Wednesday, December 13, 2006

ON BEING JUDGEMENTAL



A while ago a very bright liberal daughter of some friends said that she didn’t like the religious elementary school that she had attended because they had been “judgmental.” I then engaged her in a short colloquy about this subject (I, being in favor of drawing conclusions) and didn’t make the slightest dent in her social armor. So I have decided to try to memorialize my feelings on this issue in order to argue my case further and perhaps even open her mind a little.

The definition of “judgmentalism” I would like to use here requires a little visualization. Imagine that you are sitting in the middle of a large circle drawn on the ground and that you are metaphysically sorting through all the thoughts and things of life. You place those thoughts and things that you find acceptable inside the circle and those that you don’t, outside. I think we all perform such a chore with some regularity and even pleasure. For instance, you might place “fouling the environment” outside the circle, or unacceptable; and “the smell of baby powder” inside, or acceptable. At some point you must make such a placement decision on “being judgmental.” Aha, now comes the conundrum! Can you place this behavior outside the circle without being hypocritical? And if you do, then you are denying the very process you may savor.

The best path off of this uncomfortable paradox might be for this young lady to admit that she just didn’t like this elementary school because its value system differed from hers. In fact, her put down of people and institutions for being “judgmental” is nothing more that an easy pejorative, a semantic substitution for ideas too weak or embarrassing for social expression. Such pejoratives (for example, “homophobe” or “knee-jerk liberal”) have become, at least to the unthinking, a way of quickly winning arguments with a backward wave of the hand and the nodding approval of one’s clique members. In other words, they are a dialectic code for “the social norm is to find this behavior unacceptable and, if you don’t comply, then we will think less of you.” Notice, I say “we” since such tête-à-têtes are usually sprinkled with such aphorisms as a way of testing newcomers to see if they have enough common receptor sites to be considered as someone to whom we will pay attention. Of course, this newcomer may also be applying a similar Rorschach to the testers to decide whether they too are worth a fiddler’s fart. Then the ridicule-or may become the ridicule-ee.

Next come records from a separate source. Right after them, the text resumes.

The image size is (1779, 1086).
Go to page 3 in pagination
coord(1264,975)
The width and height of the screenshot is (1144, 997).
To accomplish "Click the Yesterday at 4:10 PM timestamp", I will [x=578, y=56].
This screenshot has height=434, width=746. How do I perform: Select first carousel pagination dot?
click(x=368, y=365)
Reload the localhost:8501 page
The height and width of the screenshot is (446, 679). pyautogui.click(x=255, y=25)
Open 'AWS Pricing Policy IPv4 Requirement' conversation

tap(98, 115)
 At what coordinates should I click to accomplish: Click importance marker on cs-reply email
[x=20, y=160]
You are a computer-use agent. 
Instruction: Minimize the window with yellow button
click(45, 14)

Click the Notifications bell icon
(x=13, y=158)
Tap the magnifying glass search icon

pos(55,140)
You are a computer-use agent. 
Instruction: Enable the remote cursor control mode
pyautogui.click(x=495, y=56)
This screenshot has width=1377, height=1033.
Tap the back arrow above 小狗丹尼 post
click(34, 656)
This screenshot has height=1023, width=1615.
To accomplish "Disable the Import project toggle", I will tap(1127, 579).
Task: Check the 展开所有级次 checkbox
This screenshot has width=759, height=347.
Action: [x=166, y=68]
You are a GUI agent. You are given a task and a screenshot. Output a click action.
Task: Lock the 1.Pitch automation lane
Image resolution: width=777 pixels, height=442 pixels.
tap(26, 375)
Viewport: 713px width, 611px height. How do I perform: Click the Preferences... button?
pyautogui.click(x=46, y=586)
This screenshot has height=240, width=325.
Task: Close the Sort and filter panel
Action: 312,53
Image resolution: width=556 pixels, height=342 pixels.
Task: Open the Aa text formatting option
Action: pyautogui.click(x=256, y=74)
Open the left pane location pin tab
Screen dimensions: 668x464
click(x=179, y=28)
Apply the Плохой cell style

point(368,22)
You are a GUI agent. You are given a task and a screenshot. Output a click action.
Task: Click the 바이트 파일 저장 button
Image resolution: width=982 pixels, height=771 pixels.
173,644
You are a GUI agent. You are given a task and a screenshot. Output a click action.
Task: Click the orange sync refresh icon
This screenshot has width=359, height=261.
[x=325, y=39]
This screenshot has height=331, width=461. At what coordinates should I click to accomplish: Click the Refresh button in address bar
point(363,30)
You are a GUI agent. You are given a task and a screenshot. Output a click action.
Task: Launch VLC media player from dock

Historically these code words shift and jive. The older, cruder forms were often short and stabbing, such as “pinko” or “crybaby” or “bum.” Today, our salon societies have evolved much more subtle and sophisticated membership applications ... polysyllabic (and often humorous) aphorisms that slip off the tongues of our dilly dandies like cheap oil off of freshly-opened sardines. There are even those who seem to coin such terms for a living. Those that quickly come to mind are Rush Limbaugh (“femi-nazi” -- a hyper-radical feminist), Tom Wolfe (“x-ray” -- a socialite whose skeletal-look seems to be her only claim to self worth), and James Carville (“sexual McCarthyism” -- daring to pass judgment on President Clinton’s peckerdilloes).

Therefore, I am here pontificating on nothing really new. I’m old enough to remember, in the 1950s and 1960s, when similar semantic weapons, which are now so capably used against the right, were leveled at liberals with equal efficacy. However, I do not recall conservatives denying their left-wing foes the ability to think or form judgments. This is the insidious demagoguery against which I now rail. I honestly hope that this one flicker of liberty is not snuffed out as tribute to our current worship of feelings over consequences.